• Goal
How many lines of the listing below contain the string "button"? Reply with the number alone.

----

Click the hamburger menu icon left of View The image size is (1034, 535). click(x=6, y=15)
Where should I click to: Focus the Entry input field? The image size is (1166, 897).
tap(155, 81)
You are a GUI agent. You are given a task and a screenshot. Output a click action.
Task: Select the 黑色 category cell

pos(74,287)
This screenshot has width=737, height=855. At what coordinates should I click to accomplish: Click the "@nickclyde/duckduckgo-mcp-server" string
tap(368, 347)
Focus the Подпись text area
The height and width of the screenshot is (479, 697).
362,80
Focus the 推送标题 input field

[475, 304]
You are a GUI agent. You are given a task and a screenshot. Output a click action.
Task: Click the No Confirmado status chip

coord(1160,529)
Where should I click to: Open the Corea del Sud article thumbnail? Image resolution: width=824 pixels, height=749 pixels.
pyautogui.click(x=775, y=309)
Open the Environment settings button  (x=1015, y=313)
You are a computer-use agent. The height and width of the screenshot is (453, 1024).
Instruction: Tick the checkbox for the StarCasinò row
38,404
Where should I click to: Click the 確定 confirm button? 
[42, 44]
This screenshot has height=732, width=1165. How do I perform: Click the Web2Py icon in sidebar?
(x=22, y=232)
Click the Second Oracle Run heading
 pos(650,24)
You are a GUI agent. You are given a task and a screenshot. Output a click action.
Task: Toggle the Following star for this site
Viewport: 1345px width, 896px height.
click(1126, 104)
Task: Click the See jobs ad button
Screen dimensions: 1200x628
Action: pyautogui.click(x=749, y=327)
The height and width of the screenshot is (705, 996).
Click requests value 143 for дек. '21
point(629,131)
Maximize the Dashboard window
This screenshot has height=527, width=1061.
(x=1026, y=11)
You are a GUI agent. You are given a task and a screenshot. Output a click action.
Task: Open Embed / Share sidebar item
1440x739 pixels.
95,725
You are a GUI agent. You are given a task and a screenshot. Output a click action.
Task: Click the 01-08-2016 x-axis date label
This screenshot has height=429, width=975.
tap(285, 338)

----

• Answer for the task
3